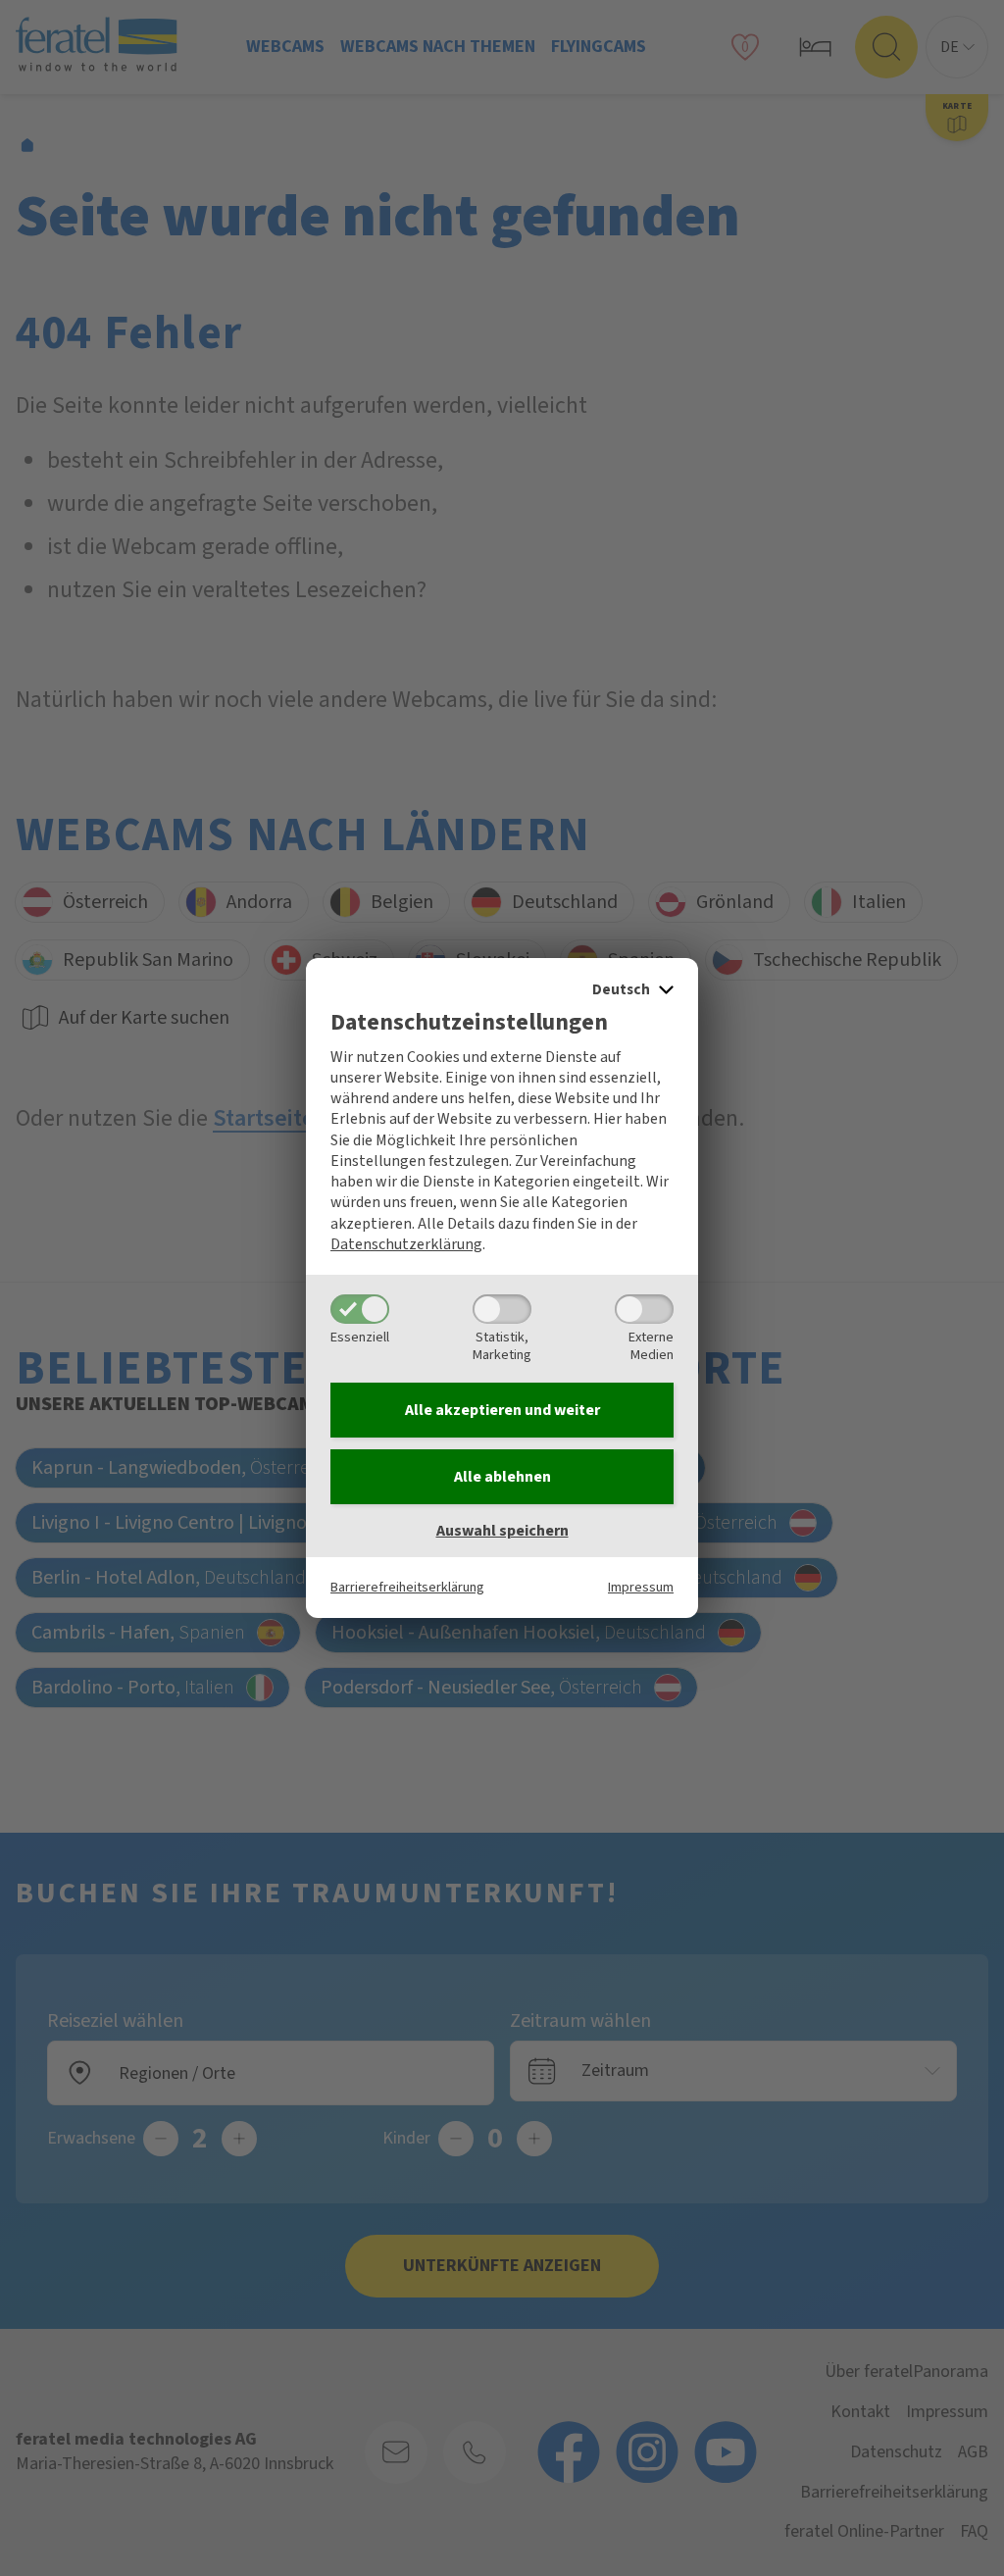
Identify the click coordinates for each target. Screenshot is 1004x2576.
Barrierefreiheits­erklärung (407, 1587)
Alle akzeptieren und (502, 1410)
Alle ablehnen (502, 1477)
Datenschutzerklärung (406, 1244)
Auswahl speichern (502, 1530)
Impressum (641, 1587)
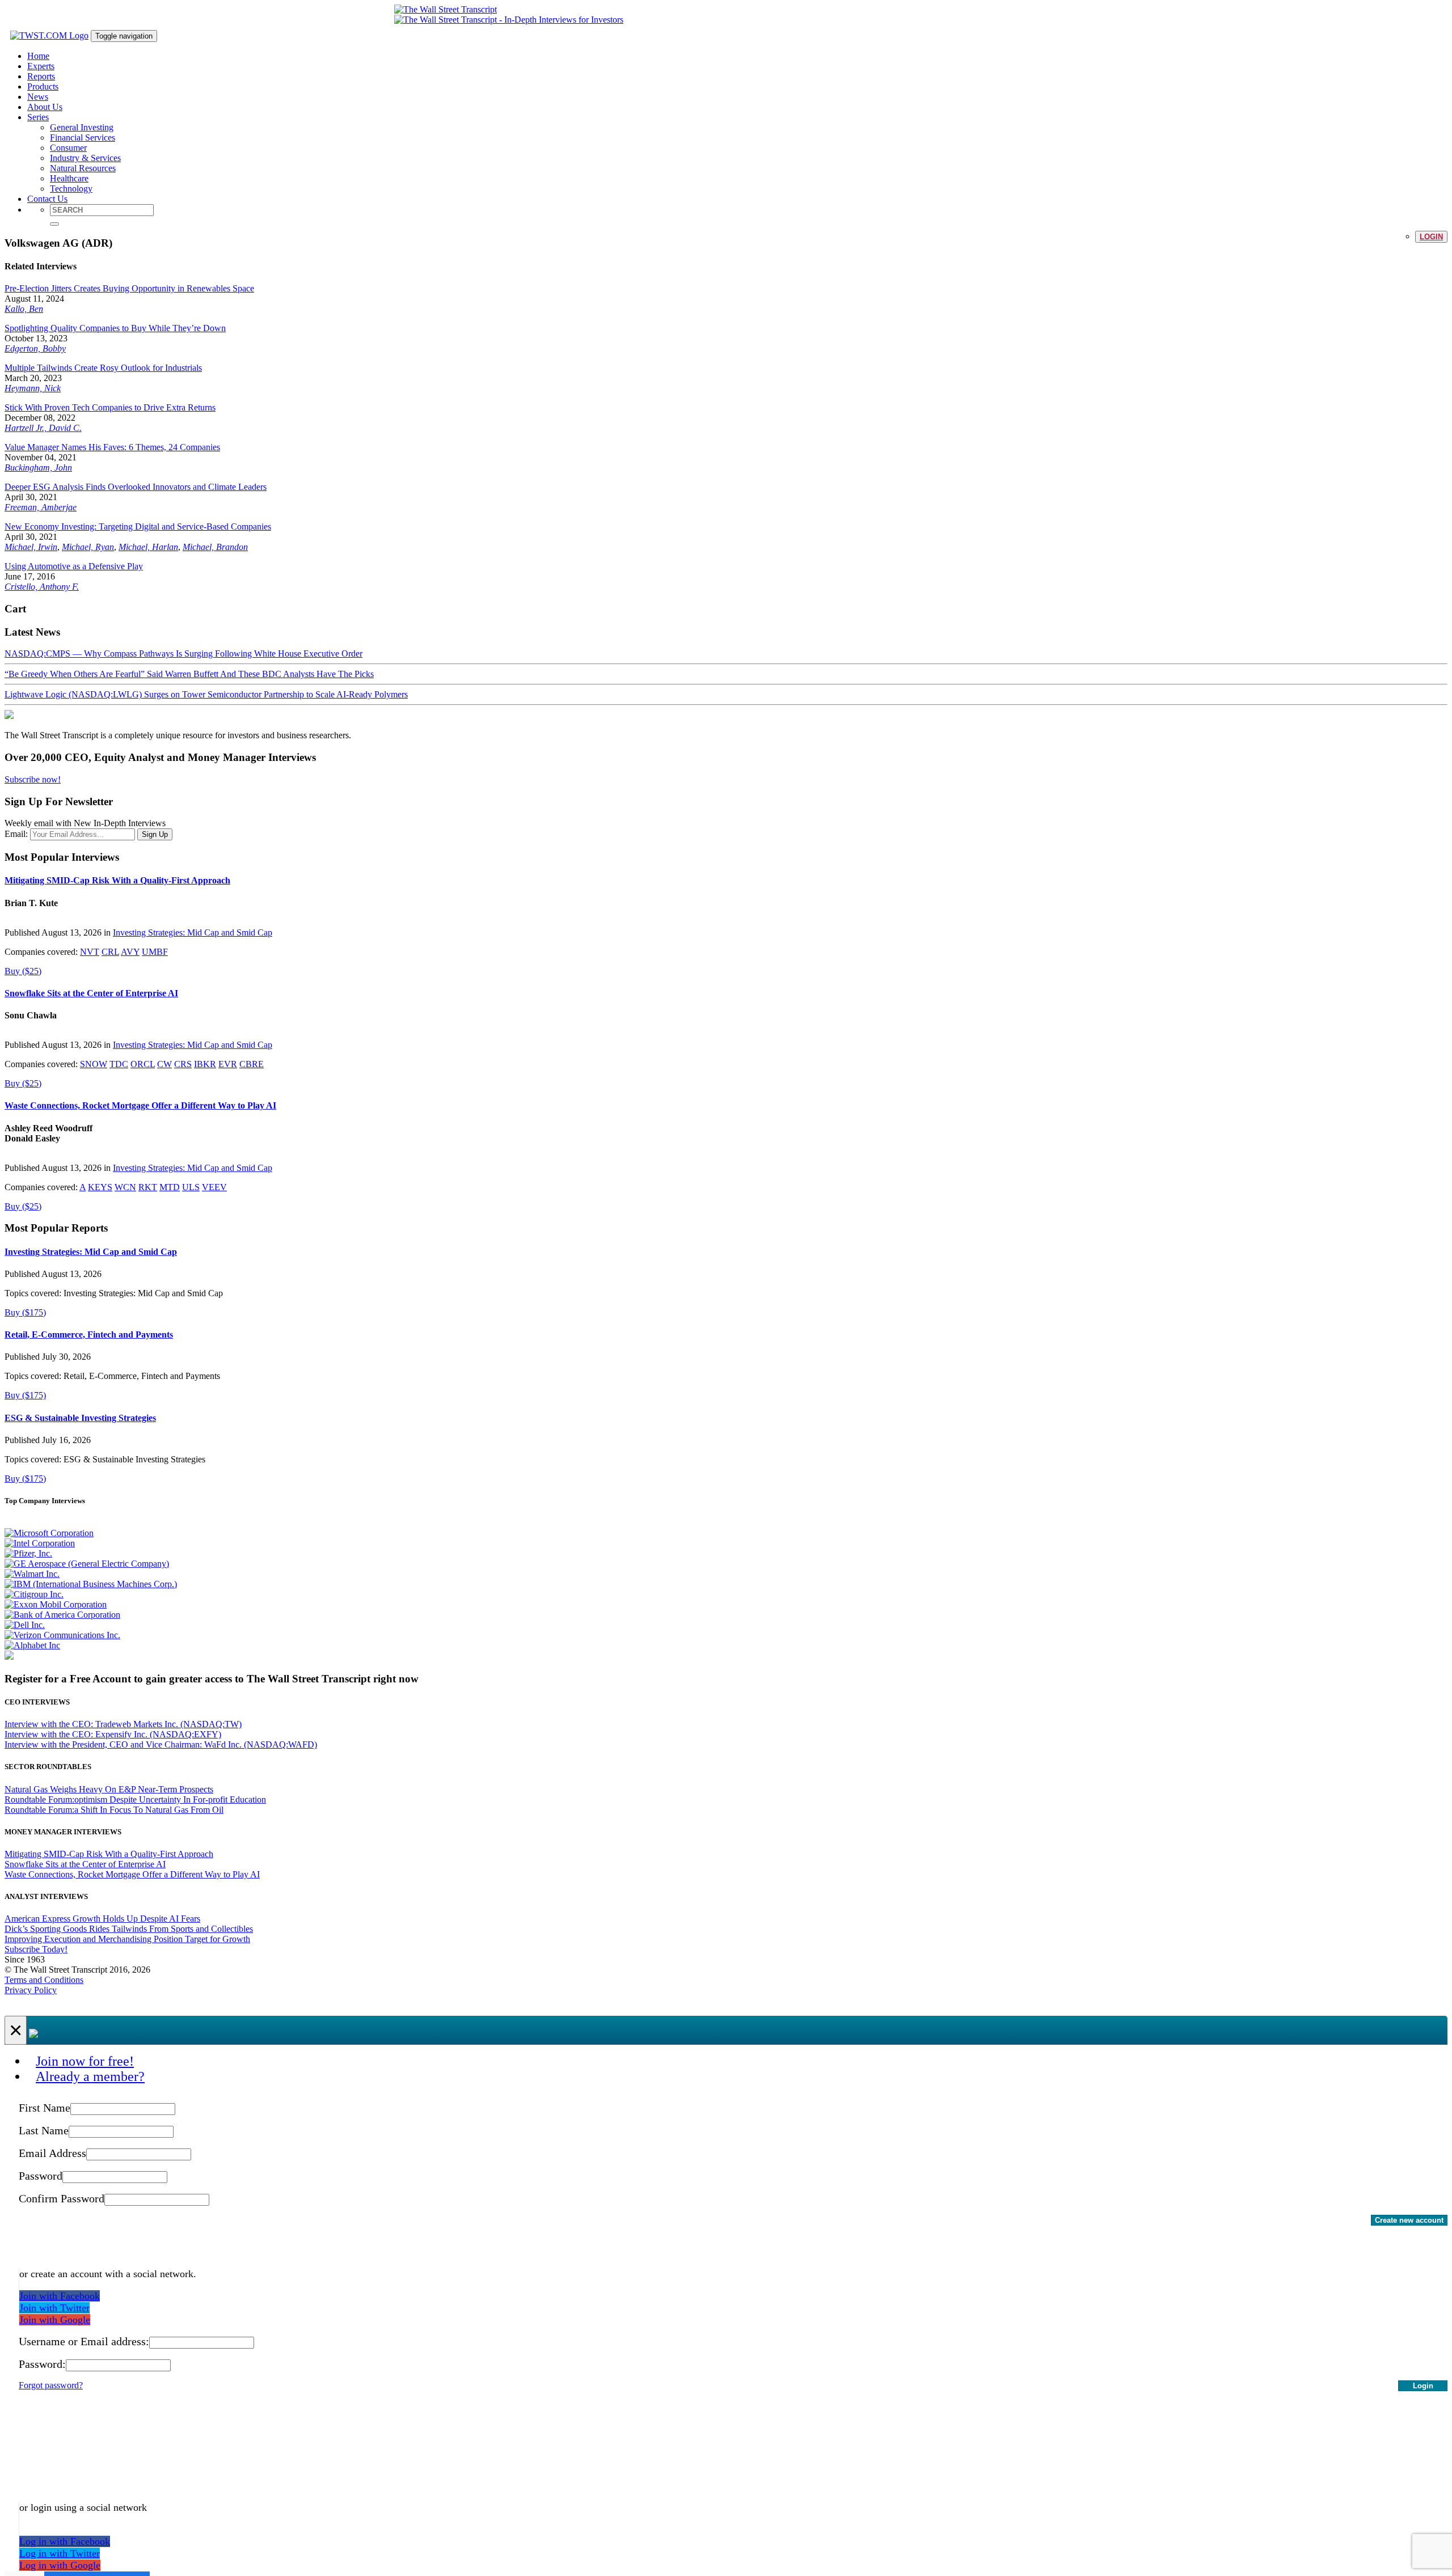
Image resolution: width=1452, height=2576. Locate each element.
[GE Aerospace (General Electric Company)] (87, 1563)
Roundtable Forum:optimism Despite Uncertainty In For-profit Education (135, 1799)
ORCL (142, 1064)
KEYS (100, 1187)
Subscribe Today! (36, 1949)
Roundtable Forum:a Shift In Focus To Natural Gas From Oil (114, 1809)
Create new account (1409, 2220)
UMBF (155, 952)
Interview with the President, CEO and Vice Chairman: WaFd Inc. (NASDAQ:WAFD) (161, 1744)
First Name (44, 2107)
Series (38, 117)
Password (40, 2175)
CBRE (251, 1064)
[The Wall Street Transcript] (445, 9)
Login (1431, 236)
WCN (125, 1187)
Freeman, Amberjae (41, 507)
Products (42, 86)
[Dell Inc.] (25, 1625)
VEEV (214, 1187)
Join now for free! (85, 2061)
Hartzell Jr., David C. (43, 428)
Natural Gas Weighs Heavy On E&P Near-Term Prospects (109, 1789)
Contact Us (47, 199)
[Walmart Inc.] (32, 1574)
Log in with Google (59, 2565)
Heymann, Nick (33, 388)
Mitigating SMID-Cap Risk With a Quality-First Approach (117, 880)
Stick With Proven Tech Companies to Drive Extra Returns (110, 407)
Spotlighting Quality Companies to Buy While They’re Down (115, 328)
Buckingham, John (38, 467)
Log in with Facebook (64, 2541)
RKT (147, 1187)
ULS (191, 1187)
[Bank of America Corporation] (62, 1614)
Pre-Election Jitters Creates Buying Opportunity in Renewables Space (129, 288)
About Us (44, 107)
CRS (183, 1064)
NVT (89, 952)
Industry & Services (85, 158)
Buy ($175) (25, 1312)
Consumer (68, 148)
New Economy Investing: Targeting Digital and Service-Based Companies (138, 526)
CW (164, 1064)
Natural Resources (83, 168)
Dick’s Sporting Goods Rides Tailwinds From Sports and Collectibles (129, 1929)
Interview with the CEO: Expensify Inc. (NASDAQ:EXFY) (113, 1734)
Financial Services (82, 137)
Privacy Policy (31, 1990)
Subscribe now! (33, 779)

▶ **BRIEF**:
All of the entries above should be copied exactly, with the images left out.

▶ **TASK RESULT**:
Identify the click coordinates for each target. Screenshot is 1004x2576.
Barrierefreiheits­erklärung (407, 1587)
Alle akzeptieren und (502, 1410)
Alle ablehnen (502, 1477)
Datenschutzerklärung (406, 1244)
Auswahl speichern (502, 1530)
Impressum (641, 1587)
Image resolution: width=1452, height=2576. Locate each element.
[GE Aerospace (General Electric Company)] (87, 1563)
Roundtable Forum:optimism Despite Uncertainty In For-profit Education (135, 1799)
ORCL (142, 1064)
KEYS (100, 1187)
Subscribe Today! (36, 1949)
Roundtable Forum:a Shift In Focus To Natural Gas From Oil (114, 1809)
Create new account (1409, 2220)
UMBF (155, 952)
Interview with the President, CEO and Vice Chairman: WaFd Inc. (NASDAQ:WAFD) (161, 1744)
First Name (44, 2107)
Series (38, 117)
Password (40, 2175)
CBRE (251, 1064)
[The Wall Street Transcript] (445, 9)
Login (1431, 236)
WCN (125, 1187)
Freeman, Amberjae (41, 507)
Products (42, 86)
[Dell Inc.] (25, 1625)
VEEV (214, 1187)
Join now for free! (85, 2061)
Hartzell Jr., David C. (43, 428)
Natural Gas Weighs Heavy On E&P Near-Term Prospects (109, 1789)
Contact Us (47, 199)
[Walmart Inc.] (32, 1574)
Log in with Google (59, 2565)
Heymann, Nick (33, 388)
Mitigating SMID-Cap Risk With a Quality-First Approach (117, 880)
Stick With Proven Tech Companies to Drive Extra Returns (110, 407)
Spotlighting Quality Companies to Buy While They’re Down (115, 328)
Buckingham, John (38, 467)
Log in with Facebook (64, 2541)
RKT (147, 1187)
ULS (191, 1187)
[Bank of America Corporation] (62, 1614)
Pre-Election Jitters Creates Buying Opportunity in Renewables Space (129, 288)
About Us (44, 107)
CRS (183, 1064)
NVT (89, 952)
Industry & Services (85, 158)
Buy ($175) (25, 1312)
Consumer (68, 148)
New Economy Investing: Targeting Digital and Service-Based Companies (138, 526)
CW (164, 1064)
Natural Resources (83, 168)
Dick’s Sporting Goods Rides Tailwinds From Sports and Collectibles (129, 1929)
Interview with the CEO: Expensify Inc. (NASDAQ:EXFY) (113, 1734)
Financial Services (82, 137)
Privacy Policy (31, 1990)
Subscribe now! (33, 779)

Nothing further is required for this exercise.